#### YOUR GOAL:
Rewrite the material from the line with "Given: Check the" up to and including the line with "Select the Screen", changing "Instruction" to "Directive" and leaving everything else as it is.

***** PROVIDED ENTRIES *****

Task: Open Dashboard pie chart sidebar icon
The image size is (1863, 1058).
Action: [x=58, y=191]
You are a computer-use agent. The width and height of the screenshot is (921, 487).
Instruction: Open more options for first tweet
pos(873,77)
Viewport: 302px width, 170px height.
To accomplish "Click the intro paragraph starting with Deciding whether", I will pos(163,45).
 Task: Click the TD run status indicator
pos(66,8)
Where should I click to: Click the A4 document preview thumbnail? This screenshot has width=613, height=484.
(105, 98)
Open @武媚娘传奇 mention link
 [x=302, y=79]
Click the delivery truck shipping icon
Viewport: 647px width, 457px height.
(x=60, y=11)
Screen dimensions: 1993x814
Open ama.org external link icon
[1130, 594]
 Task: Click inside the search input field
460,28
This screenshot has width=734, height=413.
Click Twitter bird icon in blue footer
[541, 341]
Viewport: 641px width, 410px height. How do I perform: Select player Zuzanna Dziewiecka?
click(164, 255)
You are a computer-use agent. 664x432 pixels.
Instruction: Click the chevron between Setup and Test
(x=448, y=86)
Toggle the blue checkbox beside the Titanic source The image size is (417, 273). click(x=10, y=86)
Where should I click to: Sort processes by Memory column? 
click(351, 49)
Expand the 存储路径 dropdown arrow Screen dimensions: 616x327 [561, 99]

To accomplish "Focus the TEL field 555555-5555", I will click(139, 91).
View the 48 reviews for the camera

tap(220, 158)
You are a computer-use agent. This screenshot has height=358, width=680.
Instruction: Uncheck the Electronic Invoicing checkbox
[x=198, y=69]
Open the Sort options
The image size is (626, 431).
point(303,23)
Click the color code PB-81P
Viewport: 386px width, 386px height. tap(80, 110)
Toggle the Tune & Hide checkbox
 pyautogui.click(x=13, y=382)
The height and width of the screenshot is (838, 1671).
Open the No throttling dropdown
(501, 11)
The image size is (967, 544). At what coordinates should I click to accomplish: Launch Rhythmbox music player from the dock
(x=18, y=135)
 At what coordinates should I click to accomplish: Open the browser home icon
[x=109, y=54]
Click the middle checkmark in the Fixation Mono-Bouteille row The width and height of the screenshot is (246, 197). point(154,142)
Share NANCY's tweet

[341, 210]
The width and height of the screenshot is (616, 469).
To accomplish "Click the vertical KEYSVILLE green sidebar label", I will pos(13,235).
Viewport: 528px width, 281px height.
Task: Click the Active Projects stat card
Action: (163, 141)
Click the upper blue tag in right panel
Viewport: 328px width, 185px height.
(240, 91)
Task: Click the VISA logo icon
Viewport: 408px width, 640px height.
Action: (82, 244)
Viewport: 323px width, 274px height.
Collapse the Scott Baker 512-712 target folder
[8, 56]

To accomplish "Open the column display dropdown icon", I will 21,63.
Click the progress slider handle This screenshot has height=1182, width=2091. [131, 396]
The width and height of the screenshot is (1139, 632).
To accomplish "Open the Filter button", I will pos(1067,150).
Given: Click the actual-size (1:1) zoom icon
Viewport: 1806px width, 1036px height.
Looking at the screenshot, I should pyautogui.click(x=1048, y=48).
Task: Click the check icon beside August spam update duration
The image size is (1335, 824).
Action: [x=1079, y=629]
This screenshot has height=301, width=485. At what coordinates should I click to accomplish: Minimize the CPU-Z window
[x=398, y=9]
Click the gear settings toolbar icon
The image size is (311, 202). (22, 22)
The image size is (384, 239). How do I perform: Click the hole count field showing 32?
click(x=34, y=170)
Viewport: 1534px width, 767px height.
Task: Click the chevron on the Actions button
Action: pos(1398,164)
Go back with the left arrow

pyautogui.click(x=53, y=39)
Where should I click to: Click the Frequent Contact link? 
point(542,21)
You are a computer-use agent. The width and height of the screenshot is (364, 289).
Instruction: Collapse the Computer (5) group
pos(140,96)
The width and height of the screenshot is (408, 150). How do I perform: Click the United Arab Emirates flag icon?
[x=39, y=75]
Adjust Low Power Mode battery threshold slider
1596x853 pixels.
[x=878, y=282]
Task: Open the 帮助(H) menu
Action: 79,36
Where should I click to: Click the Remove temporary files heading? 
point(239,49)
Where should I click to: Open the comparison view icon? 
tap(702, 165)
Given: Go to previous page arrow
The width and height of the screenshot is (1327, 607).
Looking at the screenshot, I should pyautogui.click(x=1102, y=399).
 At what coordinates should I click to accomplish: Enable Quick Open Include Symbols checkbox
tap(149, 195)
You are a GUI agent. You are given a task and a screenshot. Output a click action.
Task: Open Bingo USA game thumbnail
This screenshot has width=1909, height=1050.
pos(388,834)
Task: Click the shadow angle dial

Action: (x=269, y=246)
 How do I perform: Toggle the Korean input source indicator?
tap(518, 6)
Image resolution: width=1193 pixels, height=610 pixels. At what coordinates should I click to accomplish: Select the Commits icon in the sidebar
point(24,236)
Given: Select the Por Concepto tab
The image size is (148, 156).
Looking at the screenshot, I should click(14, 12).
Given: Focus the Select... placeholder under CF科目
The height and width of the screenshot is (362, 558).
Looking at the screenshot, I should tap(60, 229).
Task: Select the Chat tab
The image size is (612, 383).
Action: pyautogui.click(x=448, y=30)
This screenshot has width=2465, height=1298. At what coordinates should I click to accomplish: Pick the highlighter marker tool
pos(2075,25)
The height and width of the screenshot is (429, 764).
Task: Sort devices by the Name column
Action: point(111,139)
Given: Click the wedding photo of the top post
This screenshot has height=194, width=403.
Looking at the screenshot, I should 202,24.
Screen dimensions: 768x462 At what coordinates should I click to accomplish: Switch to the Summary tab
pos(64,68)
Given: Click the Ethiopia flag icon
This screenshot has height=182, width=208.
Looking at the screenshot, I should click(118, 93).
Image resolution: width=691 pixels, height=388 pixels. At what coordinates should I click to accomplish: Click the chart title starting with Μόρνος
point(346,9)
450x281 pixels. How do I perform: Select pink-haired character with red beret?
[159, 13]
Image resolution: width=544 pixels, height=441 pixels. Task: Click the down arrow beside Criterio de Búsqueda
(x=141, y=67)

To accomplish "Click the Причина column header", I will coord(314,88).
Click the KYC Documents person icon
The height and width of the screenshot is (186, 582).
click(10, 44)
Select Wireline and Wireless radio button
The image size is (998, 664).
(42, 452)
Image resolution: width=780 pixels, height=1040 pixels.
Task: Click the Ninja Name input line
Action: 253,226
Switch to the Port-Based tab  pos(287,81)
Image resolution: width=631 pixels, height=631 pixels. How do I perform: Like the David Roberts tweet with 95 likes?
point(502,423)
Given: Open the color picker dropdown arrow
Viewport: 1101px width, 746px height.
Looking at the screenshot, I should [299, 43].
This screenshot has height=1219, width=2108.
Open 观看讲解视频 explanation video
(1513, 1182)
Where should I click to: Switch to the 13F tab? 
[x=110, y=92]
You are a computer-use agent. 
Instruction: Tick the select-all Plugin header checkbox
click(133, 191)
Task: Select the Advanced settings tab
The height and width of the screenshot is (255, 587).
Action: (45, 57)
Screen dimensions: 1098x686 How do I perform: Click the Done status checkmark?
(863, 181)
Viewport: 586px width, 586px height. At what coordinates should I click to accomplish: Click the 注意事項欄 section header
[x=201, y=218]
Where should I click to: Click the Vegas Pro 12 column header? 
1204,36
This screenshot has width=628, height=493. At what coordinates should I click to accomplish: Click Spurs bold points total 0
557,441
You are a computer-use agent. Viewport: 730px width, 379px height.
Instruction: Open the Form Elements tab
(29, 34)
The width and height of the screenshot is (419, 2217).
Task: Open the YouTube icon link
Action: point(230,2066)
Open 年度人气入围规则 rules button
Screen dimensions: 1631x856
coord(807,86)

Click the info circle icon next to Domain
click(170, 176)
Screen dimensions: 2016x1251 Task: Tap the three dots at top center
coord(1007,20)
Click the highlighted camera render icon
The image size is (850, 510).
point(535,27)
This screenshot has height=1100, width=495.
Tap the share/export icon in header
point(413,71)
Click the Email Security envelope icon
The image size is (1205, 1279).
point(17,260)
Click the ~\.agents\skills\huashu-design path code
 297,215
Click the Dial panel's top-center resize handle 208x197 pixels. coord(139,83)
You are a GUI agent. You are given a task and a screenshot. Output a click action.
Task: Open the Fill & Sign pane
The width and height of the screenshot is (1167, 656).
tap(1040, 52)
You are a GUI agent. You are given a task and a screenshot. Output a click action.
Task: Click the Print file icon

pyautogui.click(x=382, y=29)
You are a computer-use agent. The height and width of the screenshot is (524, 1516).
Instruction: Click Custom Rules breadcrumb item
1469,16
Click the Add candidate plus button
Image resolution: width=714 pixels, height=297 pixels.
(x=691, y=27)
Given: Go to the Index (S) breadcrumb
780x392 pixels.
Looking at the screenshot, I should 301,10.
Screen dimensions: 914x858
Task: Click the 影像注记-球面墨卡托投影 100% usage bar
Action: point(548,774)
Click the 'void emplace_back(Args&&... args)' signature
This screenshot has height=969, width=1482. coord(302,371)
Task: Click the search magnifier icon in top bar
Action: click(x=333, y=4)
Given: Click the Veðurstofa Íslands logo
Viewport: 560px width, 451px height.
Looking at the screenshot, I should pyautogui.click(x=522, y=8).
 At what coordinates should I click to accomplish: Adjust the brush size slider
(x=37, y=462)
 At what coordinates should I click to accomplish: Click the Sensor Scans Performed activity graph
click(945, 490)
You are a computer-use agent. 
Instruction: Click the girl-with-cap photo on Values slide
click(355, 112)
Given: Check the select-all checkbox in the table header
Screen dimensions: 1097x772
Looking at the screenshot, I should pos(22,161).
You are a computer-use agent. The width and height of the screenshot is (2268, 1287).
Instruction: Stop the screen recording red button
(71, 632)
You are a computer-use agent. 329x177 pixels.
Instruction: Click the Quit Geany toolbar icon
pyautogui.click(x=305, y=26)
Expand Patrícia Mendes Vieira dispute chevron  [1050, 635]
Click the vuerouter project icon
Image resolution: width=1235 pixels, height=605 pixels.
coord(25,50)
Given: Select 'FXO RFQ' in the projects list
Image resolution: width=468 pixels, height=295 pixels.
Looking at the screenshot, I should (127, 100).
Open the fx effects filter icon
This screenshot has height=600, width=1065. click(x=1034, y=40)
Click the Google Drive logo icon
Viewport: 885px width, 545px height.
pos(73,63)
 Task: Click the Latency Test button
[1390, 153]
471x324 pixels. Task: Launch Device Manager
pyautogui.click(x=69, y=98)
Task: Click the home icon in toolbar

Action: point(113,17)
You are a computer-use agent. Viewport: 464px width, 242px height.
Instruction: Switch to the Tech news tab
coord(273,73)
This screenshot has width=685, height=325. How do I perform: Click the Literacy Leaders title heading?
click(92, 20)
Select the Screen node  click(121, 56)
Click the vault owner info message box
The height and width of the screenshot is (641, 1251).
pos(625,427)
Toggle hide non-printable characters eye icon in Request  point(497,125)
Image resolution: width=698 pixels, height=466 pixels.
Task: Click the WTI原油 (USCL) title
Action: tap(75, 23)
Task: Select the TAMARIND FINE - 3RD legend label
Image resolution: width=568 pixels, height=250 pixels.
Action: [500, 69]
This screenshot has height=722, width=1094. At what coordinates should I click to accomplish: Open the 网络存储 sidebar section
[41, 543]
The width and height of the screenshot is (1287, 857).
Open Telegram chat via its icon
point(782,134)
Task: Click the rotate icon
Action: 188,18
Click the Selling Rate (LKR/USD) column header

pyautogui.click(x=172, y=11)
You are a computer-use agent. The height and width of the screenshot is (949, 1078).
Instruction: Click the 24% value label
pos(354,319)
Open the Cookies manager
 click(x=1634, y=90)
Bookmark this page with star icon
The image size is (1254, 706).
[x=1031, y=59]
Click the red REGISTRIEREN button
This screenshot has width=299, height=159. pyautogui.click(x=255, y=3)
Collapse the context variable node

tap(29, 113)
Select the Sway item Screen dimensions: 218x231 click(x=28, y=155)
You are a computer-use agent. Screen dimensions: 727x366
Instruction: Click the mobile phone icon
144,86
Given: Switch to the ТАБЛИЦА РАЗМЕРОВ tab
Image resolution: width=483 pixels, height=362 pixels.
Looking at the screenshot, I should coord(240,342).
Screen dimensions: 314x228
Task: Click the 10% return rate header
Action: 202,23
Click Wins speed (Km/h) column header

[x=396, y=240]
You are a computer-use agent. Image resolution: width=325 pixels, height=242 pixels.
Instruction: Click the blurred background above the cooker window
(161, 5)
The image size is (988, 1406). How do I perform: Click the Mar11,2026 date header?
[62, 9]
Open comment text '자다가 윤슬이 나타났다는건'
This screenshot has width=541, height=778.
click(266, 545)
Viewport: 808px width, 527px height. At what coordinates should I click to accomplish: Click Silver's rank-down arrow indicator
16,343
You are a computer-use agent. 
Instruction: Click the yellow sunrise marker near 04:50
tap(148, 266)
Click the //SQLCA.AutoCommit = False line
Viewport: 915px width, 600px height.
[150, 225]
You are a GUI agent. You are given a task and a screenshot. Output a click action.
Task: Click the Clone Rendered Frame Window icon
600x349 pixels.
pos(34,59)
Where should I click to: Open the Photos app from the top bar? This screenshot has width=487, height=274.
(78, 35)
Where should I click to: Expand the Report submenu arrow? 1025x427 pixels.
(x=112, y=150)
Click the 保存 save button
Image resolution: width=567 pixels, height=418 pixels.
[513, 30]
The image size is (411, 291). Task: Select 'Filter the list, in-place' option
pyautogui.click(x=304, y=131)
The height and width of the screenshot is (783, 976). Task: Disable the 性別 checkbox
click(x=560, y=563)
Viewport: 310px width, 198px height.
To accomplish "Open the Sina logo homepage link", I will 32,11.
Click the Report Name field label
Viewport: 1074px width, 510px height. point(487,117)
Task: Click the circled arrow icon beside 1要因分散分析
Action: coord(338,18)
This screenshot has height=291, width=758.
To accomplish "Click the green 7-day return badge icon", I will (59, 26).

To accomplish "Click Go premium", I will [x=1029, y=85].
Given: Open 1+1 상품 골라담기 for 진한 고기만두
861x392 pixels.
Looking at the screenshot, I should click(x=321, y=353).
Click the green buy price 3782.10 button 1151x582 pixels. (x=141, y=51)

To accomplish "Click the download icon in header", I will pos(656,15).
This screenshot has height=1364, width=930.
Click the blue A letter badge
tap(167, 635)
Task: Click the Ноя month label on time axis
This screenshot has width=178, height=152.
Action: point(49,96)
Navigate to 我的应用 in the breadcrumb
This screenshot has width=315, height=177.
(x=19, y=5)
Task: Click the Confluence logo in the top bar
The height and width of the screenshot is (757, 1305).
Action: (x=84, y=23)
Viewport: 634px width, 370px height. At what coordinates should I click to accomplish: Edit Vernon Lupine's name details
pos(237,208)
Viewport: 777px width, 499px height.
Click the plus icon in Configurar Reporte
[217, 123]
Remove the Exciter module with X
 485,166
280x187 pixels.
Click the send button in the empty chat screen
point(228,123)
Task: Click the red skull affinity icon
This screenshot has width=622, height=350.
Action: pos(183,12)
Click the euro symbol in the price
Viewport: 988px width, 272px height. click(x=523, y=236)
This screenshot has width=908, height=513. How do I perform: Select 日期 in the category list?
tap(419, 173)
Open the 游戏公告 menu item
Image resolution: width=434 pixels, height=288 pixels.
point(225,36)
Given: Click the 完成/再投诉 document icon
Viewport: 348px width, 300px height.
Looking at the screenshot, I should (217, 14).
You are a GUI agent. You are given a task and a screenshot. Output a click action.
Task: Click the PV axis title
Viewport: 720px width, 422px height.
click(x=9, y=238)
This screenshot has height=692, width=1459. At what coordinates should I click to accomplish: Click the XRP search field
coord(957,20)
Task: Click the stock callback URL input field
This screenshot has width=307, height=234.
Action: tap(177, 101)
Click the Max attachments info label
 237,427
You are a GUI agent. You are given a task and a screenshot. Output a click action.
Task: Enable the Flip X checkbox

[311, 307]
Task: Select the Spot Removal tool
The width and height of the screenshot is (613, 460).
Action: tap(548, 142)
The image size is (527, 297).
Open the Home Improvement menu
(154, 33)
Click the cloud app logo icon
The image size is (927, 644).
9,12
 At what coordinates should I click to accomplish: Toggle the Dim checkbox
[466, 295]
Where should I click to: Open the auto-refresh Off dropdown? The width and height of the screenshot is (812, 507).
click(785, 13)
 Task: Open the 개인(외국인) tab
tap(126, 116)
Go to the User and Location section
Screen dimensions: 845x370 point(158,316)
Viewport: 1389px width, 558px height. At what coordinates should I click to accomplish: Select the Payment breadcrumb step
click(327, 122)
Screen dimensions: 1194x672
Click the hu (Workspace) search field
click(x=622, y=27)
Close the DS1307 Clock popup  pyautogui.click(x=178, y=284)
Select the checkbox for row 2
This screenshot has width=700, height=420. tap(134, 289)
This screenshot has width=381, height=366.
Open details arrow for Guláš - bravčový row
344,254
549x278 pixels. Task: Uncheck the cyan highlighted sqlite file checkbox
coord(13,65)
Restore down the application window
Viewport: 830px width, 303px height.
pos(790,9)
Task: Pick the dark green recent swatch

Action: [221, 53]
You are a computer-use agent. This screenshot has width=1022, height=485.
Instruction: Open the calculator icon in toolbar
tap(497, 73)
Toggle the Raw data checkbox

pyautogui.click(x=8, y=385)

*****

#### SOLUTION FOR THIS TASK:
Given: Check the select-all checkbox in the table header
Screen dimensions: 1097x772
Looking at the screenshot, I should pos(22,161).
You are a computer-use agent. The width and height of the screenshot is (2268, 1287).
Directive: Stop the screen recording red button
(71, 632)
You are a computer-use agent. 329x177 pixels.
Directive: Click the Quit Geany toolbar icon
pyautogui.click(x=305, y=26)
Expand Patrícia Mendes Vieira dispute chevron  [1050, 635]
Click the vuerouter project icon
Image resolution: width=1235 pixels, height=605 pixels.
coord(25,50)
Given: Select 'FXO RFQ' in the projects list
Image resolution: width=468 pixels, height=295 pixels.
Looking at the screenshot, I should (127, 100).
Open the fx effects filter icon
This screenshot has height=600, width=1065. click(x=1034, y=40)
Click the Google Drive logo icon
Viewport: 885px width, 545px height.
pos(73,63)
 Task: Click the Latency Test button
[1390, 153]
471x324 pixels. Task: Launch Device Manager
pyautogui.click(x=69, y=98)
Task: Click the home icon in toolbar

Action: point(113,17)
You are a computer-use agent. Viewport: 464px width, 242px height.
Directive: Switch to the Tech news tab
coord(273,73)
This screenshot has width=685, height=325. How do I perform: Click the Literacy Leaders title heading?
click(92, 20)
Select the Screen node  click(121, 56)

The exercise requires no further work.